> **Goal of the exercise**
Could you tally the lines of the entries that carry the string "sidebar"? Reply with the number and nothing more.

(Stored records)
###

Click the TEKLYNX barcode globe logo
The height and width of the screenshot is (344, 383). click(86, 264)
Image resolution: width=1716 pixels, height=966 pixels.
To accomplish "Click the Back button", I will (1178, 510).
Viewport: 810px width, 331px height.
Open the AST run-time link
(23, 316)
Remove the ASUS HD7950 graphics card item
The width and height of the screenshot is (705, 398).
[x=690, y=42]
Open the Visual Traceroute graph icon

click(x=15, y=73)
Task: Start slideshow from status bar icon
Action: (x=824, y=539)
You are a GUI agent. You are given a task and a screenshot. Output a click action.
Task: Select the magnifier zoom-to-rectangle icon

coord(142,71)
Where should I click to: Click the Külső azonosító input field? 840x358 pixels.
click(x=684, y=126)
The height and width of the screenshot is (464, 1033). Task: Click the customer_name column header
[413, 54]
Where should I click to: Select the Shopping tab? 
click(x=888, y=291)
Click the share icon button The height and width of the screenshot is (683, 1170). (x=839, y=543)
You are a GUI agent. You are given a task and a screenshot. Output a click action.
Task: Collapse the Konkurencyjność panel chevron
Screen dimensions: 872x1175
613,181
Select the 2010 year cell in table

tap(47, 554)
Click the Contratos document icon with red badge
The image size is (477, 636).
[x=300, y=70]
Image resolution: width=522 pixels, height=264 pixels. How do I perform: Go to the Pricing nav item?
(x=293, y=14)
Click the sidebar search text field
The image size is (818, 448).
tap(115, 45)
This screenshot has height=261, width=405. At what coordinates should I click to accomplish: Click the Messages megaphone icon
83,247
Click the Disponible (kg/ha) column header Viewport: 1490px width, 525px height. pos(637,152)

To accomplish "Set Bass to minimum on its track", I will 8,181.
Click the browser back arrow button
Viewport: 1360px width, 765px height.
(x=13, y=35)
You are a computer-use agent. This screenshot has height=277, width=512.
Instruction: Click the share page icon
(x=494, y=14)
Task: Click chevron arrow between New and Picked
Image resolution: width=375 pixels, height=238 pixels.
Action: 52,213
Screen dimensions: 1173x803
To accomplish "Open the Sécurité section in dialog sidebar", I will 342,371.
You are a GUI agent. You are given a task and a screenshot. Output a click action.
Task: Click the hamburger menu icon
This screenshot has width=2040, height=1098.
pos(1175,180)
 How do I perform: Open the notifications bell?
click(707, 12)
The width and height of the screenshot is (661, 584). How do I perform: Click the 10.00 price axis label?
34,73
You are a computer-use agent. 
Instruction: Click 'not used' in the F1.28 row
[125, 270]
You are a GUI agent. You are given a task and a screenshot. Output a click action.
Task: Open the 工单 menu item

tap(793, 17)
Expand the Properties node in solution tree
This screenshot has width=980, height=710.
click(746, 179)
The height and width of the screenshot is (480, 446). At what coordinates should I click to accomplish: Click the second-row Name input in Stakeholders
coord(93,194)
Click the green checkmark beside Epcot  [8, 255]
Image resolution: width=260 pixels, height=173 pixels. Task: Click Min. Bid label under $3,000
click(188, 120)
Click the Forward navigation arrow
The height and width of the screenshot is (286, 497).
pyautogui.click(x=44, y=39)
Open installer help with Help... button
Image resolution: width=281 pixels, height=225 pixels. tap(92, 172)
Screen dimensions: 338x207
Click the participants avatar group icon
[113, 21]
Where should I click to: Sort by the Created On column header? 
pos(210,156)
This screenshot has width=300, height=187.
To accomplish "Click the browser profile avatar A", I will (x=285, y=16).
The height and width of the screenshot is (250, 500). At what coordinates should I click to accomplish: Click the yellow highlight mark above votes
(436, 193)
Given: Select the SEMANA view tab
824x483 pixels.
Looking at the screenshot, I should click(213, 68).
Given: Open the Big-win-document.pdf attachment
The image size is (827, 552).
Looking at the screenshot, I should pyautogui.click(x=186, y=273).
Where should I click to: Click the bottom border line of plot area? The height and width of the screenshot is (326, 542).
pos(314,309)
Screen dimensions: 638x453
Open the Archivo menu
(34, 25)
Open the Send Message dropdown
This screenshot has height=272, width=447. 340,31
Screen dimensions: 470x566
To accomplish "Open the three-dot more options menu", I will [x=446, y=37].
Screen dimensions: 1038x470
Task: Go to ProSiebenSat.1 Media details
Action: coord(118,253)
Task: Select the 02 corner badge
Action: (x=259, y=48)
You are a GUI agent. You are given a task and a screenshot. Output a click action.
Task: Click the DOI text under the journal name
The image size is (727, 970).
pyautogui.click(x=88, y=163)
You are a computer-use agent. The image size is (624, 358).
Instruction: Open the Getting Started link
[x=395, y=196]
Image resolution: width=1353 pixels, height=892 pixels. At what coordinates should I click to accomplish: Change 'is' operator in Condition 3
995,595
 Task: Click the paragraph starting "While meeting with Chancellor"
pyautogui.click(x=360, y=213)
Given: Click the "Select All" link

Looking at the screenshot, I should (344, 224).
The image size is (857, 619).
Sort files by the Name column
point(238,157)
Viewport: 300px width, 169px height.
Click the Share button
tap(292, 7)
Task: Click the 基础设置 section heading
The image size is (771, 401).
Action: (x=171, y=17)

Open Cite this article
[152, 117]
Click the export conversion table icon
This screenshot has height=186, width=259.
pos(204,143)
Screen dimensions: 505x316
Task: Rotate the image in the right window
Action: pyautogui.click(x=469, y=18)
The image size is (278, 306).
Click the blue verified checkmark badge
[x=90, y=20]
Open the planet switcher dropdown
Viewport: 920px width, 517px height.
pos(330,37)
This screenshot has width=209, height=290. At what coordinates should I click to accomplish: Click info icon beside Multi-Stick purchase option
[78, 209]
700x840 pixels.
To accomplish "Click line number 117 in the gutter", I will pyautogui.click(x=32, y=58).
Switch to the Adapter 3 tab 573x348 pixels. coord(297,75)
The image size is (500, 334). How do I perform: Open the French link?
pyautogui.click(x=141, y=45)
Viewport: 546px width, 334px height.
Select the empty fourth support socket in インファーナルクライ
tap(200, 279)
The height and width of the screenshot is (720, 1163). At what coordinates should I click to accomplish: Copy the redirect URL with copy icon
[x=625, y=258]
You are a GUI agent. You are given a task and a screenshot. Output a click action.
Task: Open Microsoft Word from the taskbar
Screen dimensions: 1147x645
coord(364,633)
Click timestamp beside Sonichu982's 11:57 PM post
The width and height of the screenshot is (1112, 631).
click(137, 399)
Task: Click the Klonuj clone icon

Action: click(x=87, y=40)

###

> **Reply**
2